A celebration of purpose fulfilled
When young people die, we often lament on unfulfilled purpose, that there was so much they did not get to do. This may be true in the confines of our limited mindset. However, I think God knows exactly what he is doing when he requests our company, and that request is always made right on time. All we need to do is make our days count, so that when that call comes, there is a tale for our families to tell.

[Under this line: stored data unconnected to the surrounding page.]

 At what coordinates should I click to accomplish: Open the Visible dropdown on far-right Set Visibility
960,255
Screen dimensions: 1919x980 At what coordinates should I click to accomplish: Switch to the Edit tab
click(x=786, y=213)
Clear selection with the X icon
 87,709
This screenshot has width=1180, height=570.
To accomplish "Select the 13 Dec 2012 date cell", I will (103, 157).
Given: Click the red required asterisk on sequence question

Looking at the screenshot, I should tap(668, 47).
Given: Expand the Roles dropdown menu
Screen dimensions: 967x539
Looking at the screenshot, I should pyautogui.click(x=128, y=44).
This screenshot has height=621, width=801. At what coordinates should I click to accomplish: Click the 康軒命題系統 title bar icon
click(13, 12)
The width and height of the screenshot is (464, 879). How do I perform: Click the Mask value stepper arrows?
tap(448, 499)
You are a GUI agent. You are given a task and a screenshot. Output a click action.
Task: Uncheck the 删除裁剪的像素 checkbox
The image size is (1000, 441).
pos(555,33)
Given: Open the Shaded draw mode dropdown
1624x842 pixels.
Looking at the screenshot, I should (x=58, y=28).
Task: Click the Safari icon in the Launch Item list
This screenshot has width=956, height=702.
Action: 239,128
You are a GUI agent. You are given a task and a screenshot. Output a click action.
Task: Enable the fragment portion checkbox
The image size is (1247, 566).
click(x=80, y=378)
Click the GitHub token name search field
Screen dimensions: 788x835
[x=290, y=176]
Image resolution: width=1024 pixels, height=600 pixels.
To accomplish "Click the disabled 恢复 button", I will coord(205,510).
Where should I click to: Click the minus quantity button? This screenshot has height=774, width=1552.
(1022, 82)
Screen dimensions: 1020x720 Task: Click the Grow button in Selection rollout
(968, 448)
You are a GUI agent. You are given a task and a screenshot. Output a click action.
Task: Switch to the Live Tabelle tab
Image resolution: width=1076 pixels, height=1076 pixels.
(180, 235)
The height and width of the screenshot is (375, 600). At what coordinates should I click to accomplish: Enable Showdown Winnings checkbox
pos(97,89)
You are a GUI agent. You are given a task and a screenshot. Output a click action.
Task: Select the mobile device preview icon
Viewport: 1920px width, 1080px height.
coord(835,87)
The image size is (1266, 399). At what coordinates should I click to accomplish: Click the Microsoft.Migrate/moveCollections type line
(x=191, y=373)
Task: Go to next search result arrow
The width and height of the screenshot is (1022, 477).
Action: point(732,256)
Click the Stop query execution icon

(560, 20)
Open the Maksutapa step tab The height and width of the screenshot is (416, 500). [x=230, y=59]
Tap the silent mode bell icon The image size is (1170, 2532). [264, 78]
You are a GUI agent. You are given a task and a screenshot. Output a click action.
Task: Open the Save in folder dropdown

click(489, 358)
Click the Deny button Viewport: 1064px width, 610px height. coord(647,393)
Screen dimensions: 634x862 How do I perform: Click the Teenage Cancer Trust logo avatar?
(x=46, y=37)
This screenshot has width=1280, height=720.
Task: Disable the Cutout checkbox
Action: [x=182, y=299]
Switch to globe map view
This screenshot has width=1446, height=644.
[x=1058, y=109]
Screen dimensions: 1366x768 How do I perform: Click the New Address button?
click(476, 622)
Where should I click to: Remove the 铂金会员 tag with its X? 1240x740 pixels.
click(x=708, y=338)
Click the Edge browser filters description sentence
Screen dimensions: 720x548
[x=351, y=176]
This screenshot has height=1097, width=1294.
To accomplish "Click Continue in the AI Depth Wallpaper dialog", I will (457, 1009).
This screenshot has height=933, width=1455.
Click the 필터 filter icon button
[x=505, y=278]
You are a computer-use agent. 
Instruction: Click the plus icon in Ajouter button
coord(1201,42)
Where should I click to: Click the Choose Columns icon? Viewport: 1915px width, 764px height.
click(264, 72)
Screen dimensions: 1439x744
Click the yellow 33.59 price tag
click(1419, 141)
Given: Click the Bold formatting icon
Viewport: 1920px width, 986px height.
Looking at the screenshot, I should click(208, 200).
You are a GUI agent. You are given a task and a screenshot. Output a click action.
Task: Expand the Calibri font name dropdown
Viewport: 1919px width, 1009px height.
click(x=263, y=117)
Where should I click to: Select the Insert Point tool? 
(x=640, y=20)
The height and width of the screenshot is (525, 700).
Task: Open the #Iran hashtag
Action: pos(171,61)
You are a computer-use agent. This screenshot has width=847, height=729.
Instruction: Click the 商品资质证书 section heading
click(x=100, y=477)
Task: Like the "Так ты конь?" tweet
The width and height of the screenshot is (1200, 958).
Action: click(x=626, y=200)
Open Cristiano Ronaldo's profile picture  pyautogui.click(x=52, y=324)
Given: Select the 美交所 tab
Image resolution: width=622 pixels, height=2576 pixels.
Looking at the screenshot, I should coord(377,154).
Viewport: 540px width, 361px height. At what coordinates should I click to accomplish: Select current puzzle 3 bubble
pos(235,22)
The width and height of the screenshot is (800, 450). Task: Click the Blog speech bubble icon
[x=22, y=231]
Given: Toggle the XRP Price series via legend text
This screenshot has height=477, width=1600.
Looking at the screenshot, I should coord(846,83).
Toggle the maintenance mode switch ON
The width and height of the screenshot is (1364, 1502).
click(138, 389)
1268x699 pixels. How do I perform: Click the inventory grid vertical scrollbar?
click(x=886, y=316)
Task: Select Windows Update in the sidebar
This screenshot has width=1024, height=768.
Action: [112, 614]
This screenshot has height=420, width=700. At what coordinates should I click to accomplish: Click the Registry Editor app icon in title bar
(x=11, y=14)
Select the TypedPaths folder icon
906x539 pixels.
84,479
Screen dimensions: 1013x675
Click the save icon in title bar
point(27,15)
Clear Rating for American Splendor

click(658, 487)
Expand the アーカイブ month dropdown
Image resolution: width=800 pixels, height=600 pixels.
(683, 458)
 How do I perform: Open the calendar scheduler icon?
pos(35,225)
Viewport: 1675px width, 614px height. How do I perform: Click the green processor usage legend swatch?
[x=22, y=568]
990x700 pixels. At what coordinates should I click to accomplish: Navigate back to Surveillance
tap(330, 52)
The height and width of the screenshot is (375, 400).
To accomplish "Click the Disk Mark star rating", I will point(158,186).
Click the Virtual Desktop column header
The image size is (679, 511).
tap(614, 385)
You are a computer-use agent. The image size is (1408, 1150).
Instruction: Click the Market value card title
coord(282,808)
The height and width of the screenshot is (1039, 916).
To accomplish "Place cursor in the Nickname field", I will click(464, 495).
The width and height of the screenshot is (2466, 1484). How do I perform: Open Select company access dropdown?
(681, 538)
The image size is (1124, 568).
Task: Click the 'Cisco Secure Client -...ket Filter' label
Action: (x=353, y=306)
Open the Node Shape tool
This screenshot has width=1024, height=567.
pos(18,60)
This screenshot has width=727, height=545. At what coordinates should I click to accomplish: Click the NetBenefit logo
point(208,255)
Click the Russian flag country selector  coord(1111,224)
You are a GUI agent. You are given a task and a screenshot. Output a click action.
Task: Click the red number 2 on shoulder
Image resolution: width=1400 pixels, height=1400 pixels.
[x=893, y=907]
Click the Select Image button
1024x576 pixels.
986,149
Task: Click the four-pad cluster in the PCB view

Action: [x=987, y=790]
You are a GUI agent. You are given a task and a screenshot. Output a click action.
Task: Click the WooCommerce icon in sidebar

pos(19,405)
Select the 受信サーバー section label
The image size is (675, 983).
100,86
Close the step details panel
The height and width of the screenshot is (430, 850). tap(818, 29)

For all we know, my friend’s daughter may very well have fulfilled her purpose – she gave the world a beautiful and smart and eloquent individual; from his display that day, I’m kind of excited about the man he may become. I sensed from his demeanor at the service that she had prepared him for this eventuality. She left him with a grandmother who will see the rest through. My partner’s brother may very well have also fulfilled his purpose – he inspired those immediately around him at a challenging time in the social history of this country; he probably did the same to many others we didn’t hear from that day. Just because his acts were not recorded in mass media/popular culture makes them no less worthy of praise and no less compelling.
There is no doubt that I will now be attending more and more celebratory services of life – simply because I am now at that stage in life where death will now make personal and not just professional visits with increased frequency. Paradoxically, though not immediately, celebratory services extinguish some of the pain that comes with the death of a loved one. They allow us to affirm the importance and value of every life lived on this earth. And they present us with an opportunity to fully overcome the fear that the dark veiled one brings.